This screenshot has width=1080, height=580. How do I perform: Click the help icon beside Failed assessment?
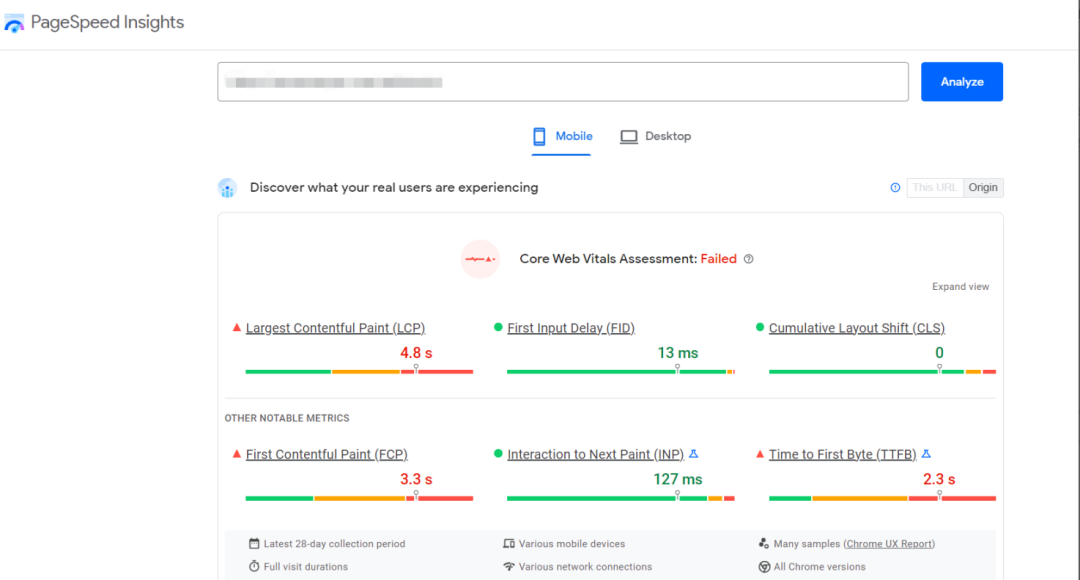[x=748, y=259]
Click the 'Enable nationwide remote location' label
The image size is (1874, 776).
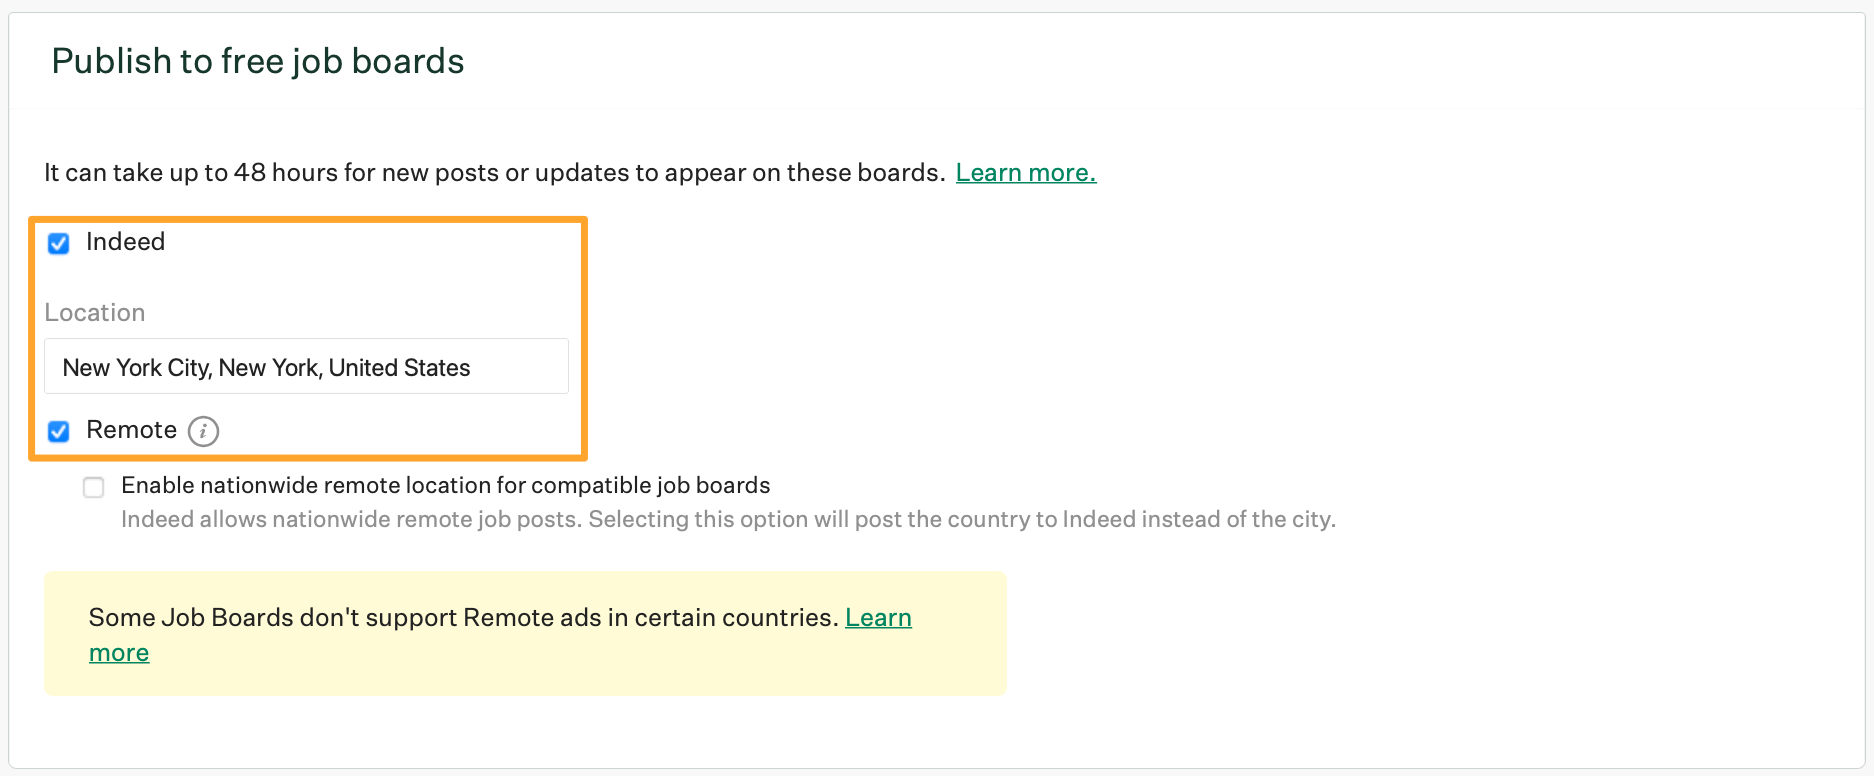pos(445,485)
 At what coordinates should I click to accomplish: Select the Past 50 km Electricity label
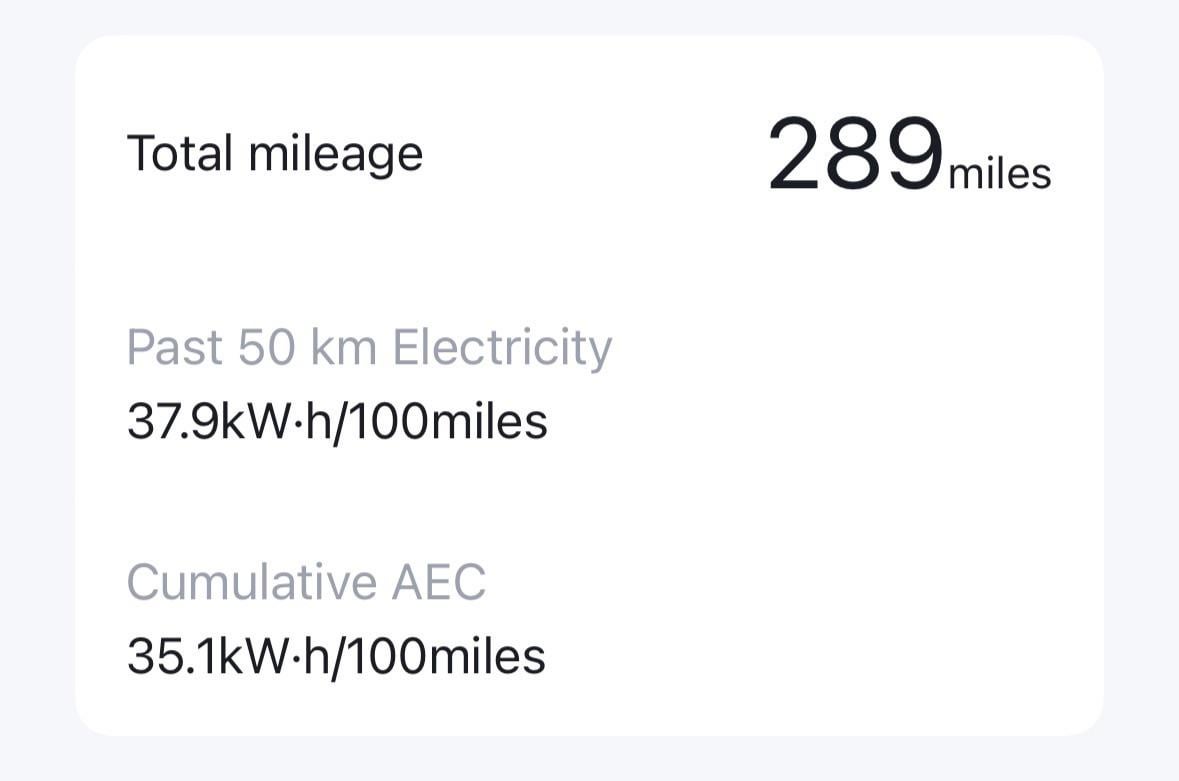(x=369, y=348)
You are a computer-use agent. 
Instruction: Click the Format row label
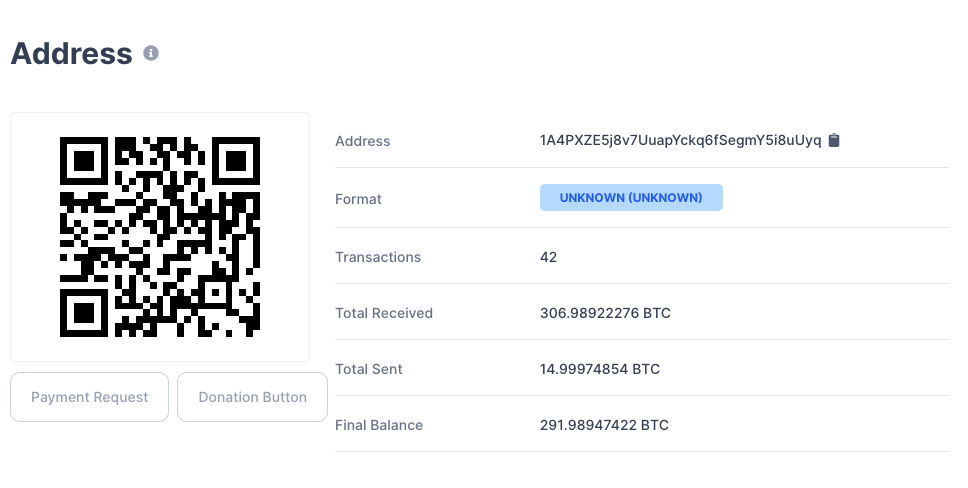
........
What you have to do
Could you write all the entries out again exactly, but without their pictures?

Answer area
This screenshot has width=1080, height=580. How do I perform: Click the help icon beside Failed assessment?
[x=748, y=259]
Click the 'Enable nationwide remote location' label
The image size is (1874, 776).
pos(445,485)
 At what coordinates should I click to accomplish: Select the Past 50 km Electricity label
(x=369, y=348)
You are a computer-use agent. 
Instruction: Click the Format row label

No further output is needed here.